The Ghosts of Evolution - The Terrors of Natural History
http://www.pangeaprogress.com/blog/the-ghosts-of-evolution-the-terrors-of-natural-history
"The creatureliness is the terror." -
Ernest Becker
The nightmares of the evolutionary past make for good horror movies of the present. The fear is to be attacked at night.
The terror is to be eaten. The fear of the night when one is most vulnerable to the animals that could kill our primate ancestors and cousins. Do ghosts and demons need to kill and eat for food to keep their metabolism rate going? And yet we humans attribute the same features to these fictional beings because what terrifies us in our primitive core is what terrified us before the rise of technology and civilization. The superstition and fear of demons and ghosts is the imaginary world of our present that flows from our real evolutionary past.
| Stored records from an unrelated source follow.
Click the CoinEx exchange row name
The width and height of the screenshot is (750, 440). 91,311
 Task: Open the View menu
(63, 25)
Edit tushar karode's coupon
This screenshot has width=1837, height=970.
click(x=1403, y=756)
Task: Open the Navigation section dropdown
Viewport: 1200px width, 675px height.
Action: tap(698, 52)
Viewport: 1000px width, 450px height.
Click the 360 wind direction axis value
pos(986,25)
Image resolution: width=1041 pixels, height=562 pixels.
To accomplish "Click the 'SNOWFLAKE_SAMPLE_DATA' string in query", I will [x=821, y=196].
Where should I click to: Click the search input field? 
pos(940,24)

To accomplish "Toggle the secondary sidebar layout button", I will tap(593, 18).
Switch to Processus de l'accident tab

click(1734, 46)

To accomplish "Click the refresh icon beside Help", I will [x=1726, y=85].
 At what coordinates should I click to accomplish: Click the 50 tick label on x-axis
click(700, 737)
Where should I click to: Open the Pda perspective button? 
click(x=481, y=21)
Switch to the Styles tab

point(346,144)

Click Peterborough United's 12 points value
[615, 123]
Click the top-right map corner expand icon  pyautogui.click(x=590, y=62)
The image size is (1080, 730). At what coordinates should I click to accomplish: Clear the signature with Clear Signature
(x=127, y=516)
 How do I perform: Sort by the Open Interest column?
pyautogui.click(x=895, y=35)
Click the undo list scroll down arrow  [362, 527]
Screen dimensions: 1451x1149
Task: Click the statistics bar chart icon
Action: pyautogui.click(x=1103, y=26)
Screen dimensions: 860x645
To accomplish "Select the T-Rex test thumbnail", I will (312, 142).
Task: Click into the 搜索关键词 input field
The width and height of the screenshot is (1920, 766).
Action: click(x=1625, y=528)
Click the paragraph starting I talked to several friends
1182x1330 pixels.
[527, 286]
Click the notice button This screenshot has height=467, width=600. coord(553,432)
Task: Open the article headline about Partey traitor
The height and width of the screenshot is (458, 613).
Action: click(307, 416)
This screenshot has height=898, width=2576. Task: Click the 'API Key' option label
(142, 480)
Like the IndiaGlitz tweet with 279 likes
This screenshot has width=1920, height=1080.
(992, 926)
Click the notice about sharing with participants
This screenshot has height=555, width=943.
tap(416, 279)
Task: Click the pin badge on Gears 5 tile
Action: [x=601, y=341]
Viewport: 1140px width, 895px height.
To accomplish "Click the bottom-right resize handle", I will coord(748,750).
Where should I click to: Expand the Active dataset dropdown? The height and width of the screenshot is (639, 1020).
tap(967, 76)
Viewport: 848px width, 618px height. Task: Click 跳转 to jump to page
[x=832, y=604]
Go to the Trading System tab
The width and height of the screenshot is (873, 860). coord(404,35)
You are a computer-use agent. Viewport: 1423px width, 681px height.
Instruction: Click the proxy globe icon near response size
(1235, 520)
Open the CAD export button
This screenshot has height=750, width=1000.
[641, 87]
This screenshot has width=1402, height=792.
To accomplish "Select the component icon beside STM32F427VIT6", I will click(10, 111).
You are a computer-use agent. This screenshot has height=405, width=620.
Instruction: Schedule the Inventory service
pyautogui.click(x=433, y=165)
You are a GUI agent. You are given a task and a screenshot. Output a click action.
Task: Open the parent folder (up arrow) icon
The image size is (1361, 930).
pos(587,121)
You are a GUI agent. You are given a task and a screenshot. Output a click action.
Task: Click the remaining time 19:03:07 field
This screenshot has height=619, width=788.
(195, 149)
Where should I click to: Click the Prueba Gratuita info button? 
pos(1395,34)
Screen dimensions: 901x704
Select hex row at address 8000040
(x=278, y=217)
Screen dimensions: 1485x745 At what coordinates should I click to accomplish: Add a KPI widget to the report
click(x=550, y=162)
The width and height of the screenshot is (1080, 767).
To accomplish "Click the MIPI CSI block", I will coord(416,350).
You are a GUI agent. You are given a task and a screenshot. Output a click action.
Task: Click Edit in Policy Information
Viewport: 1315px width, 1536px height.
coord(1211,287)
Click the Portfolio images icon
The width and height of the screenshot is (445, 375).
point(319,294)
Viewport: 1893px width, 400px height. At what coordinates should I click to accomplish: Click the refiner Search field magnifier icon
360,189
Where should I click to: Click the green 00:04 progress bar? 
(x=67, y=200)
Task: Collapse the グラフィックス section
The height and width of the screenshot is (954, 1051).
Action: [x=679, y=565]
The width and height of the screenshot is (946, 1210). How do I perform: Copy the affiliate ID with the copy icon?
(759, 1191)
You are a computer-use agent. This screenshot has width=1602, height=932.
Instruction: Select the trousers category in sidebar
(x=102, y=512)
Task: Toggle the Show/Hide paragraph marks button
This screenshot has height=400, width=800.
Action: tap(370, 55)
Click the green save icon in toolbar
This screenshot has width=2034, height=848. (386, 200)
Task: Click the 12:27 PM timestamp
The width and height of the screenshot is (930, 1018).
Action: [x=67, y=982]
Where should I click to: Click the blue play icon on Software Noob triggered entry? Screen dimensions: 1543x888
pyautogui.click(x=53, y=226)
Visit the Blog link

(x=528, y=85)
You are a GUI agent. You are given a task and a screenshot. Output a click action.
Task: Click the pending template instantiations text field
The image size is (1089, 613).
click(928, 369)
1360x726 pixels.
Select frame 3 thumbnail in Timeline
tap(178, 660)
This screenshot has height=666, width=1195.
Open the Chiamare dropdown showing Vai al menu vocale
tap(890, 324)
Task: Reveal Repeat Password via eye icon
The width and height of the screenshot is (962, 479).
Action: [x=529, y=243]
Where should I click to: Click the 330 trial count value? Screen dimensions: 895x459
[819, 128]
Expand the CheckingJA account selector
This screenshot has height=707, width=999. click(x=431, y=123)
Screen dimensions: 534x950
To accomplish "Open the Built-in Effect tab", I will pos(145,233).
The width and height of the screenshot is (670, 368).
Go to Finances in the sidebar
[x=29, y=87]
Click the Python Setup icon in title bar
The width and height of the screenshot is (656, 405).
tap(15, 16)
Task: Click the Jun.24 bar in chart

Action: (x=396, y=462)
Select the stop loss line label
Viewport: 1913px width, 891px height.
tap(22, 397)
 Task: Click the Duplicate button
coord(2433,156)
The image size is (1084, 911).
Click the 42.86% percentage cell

Present horror is steeped in the evolutionary past. Of course human beings in different situations on this rock are still getting maimed and killed by other animals just not at the same level of vulnerability as our ancestors. But at those times that a shark, big predator, or crocodile takes us down it should remind our species that we are part of nature and despite the wonders of technology or the myths of our gods we are still subject to its cycle of consumption.
Even where we have beaten back our ancestral predators, we bear their mark. Our brains are wired for fight and flight because of predators.
We are anxious. We readily fear what used to threaten us, such as snakes. We are who we were, but more so than that, we are what we wanted to escape. Our first words may have been uttered to warn our family of cats, snakes or eagles. Even our screams, those wordless sounds we make when we are afraid, are an echo of the ghosts of our pasts.
Whether we notice or not, our bodies remember those days in which the wolf in
Grandma's bed may really have been a wolf; they remember the species we ran from, screaming as we tried to flee.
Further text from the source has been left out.